Try it: Set the records down again, exactly, without their images.

Material for this exercise:

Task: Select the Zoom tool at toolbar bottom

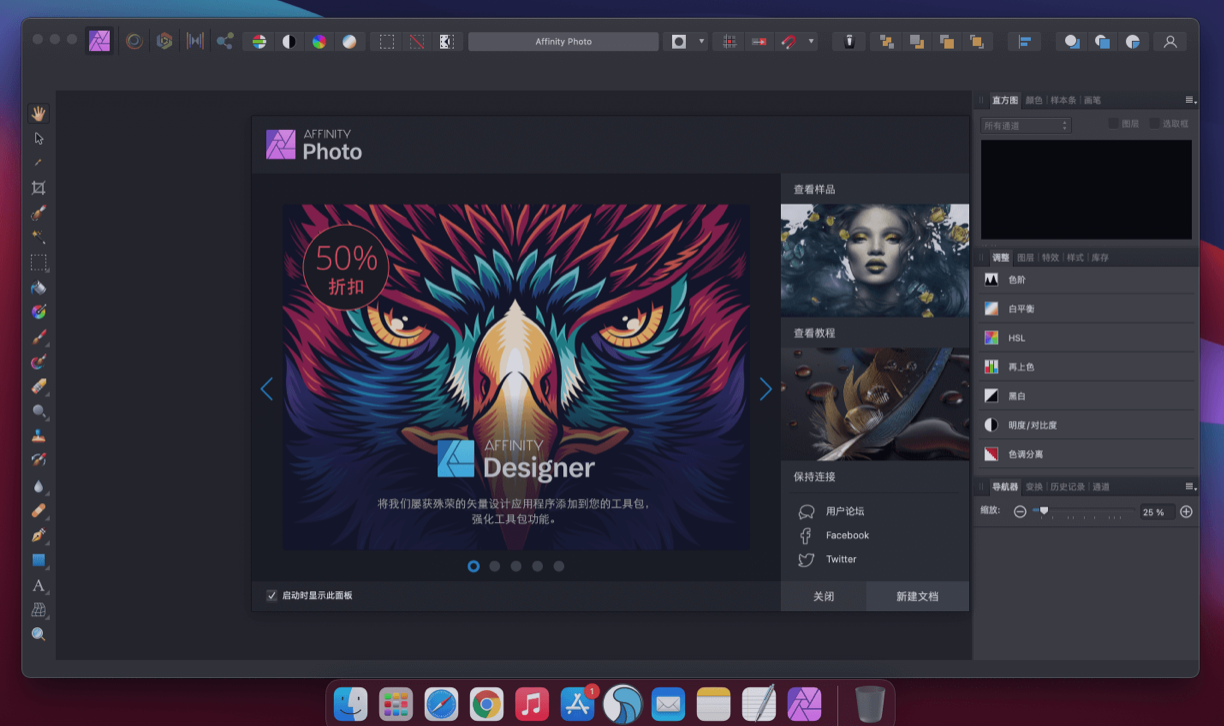Action: click(38, 634)
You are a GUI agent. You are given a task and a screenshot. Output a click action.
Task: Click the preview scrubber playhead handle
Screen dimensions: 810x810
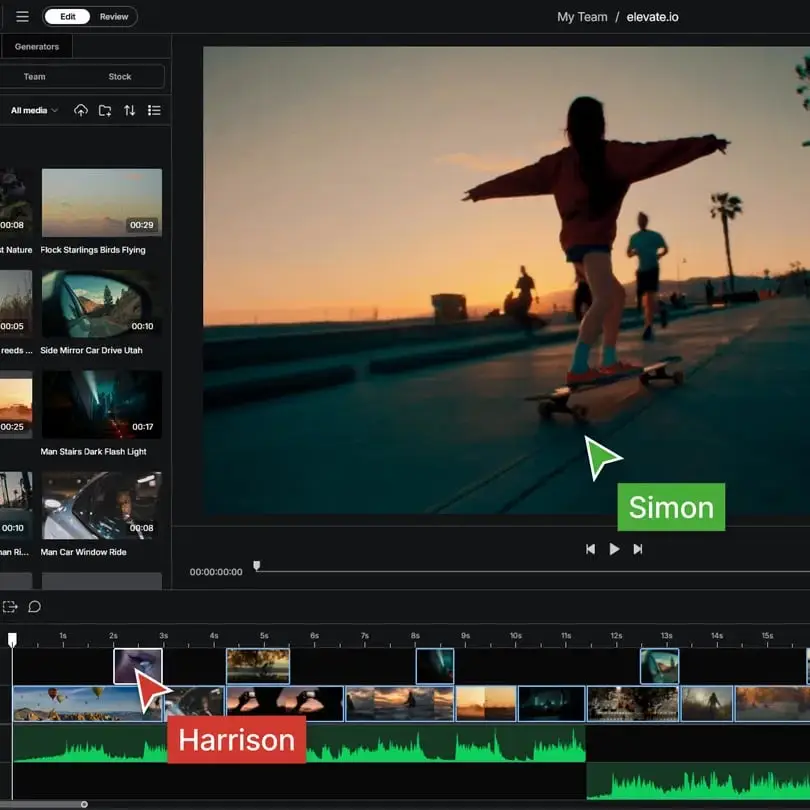(x=256, y=566)
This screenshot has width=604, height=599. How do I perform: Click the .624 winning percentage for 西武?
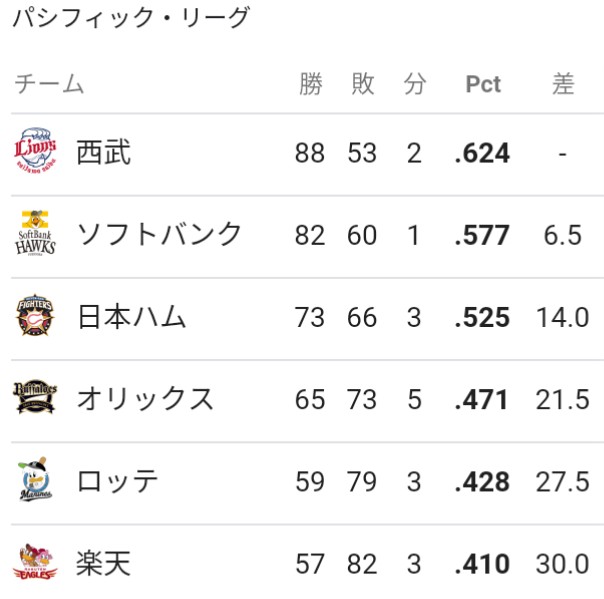(x=482, y=153)
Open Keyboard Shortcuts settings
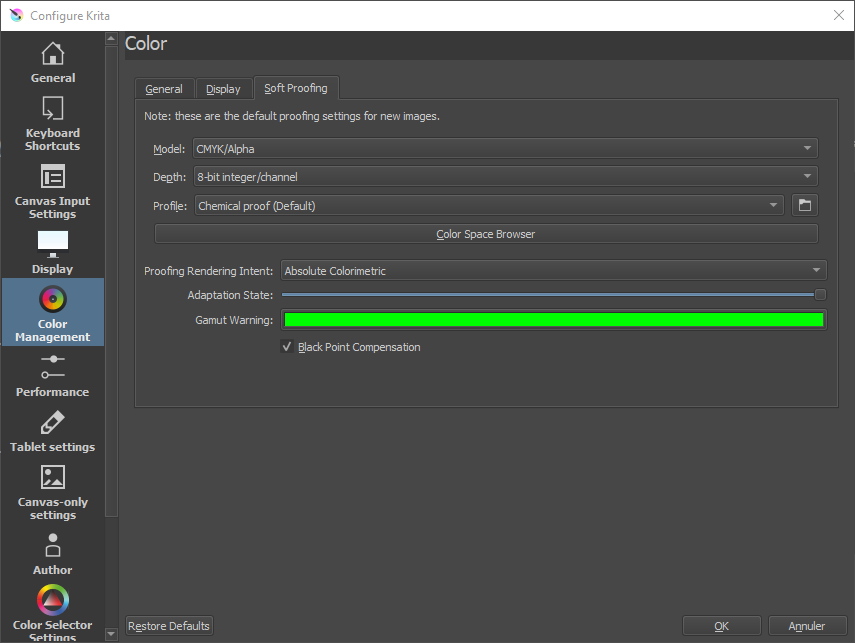This screenshot has width=855, height=643. 52,124
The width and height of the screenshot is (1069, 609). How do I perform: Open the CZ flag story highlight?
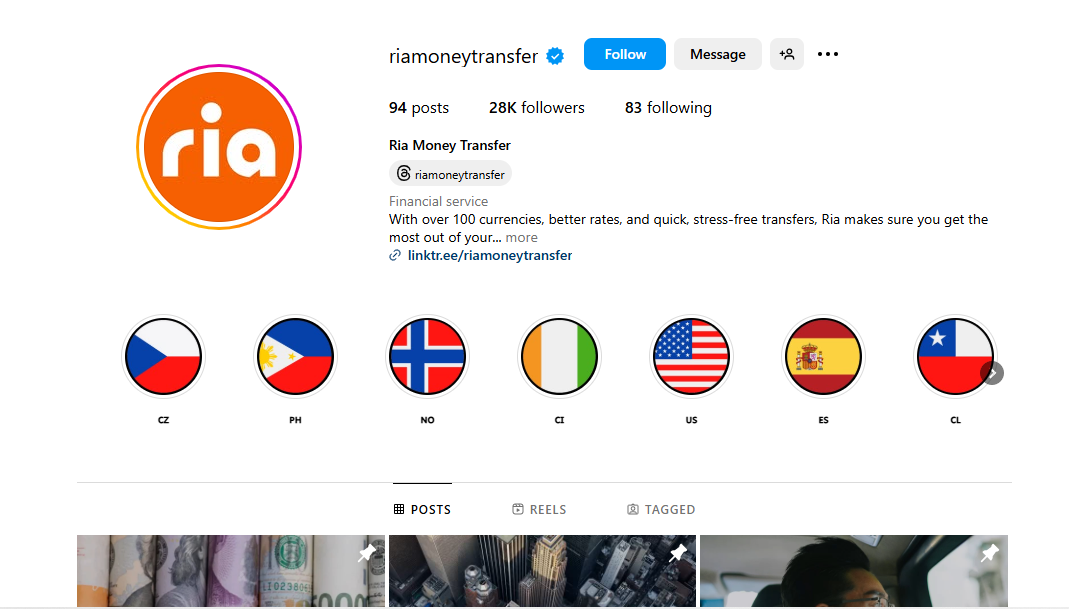[164, 357]
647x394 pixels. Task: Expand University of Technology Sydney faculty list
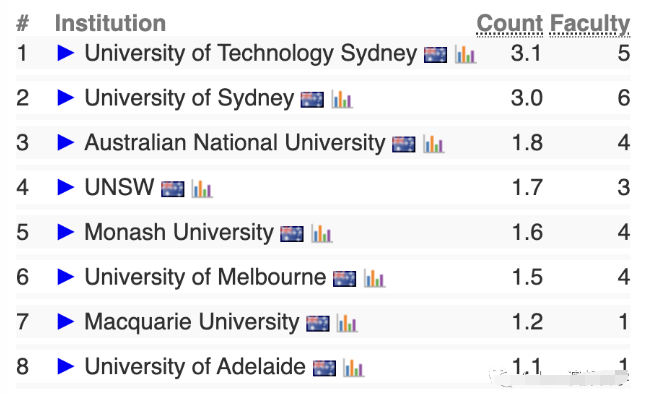(x=66, y=53)
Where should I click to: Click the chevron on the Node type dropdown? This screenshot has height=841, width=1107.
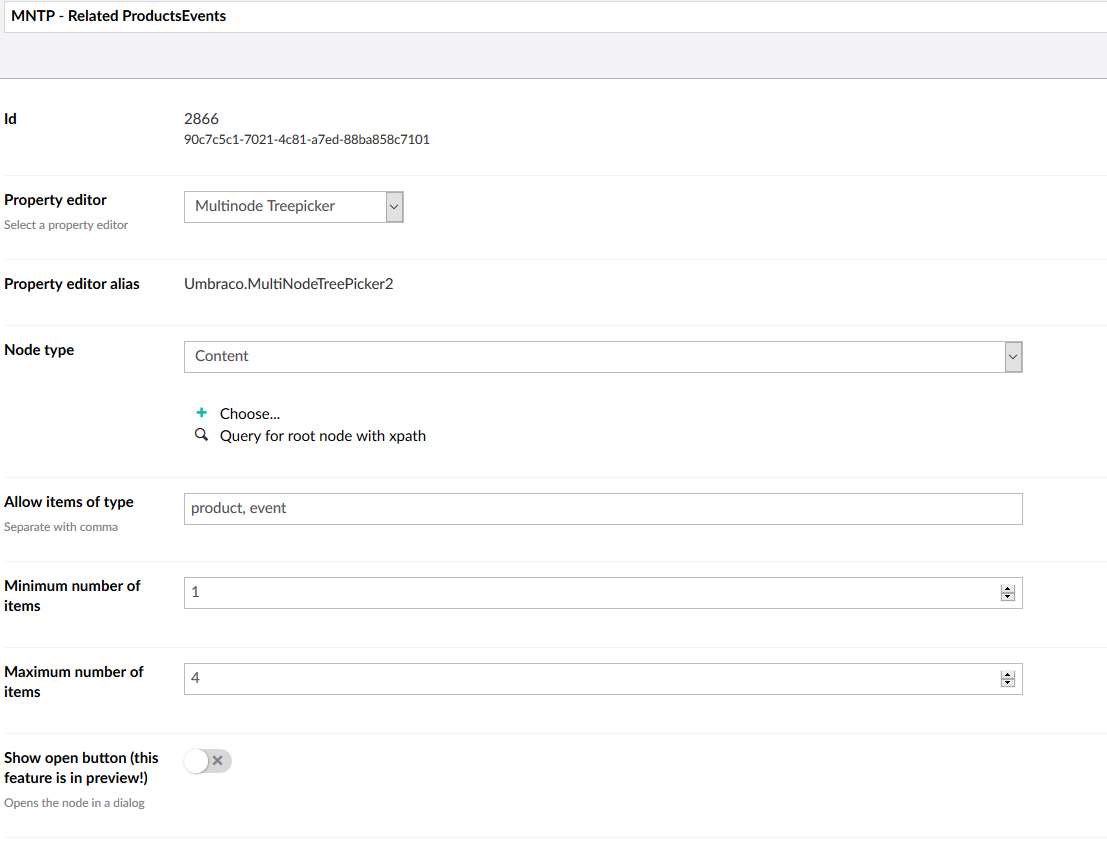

Result:
Task: Select the Zoom tool at toolbar bottom

Action: click(38, 634)
You are a GUI agent. You are given a task and a screenshot. Output a click action.
Task: Click the preview scrubber playhead handle
Screen dimensions: 810x810
(x=256, y=566)
This screenshot has width=604, height=599. How do I perform: Click the .624 winning percentage for 西武?
(x=482, y=153)
Open Keyboard Shortcuts settings
This screenshot has width=855, height=643. 52,124
The width and height of the screenshot is (1069, 609). How do I perform: Open the CZ flag story highlight?
[164, 357]
647x394 pixels. Task: Expand University of Technology Sydney faculty list
(x=66, y=53)
Where should I click to: Click the chevron on the Node type dropdown? This screenshot has height=841, width=1107.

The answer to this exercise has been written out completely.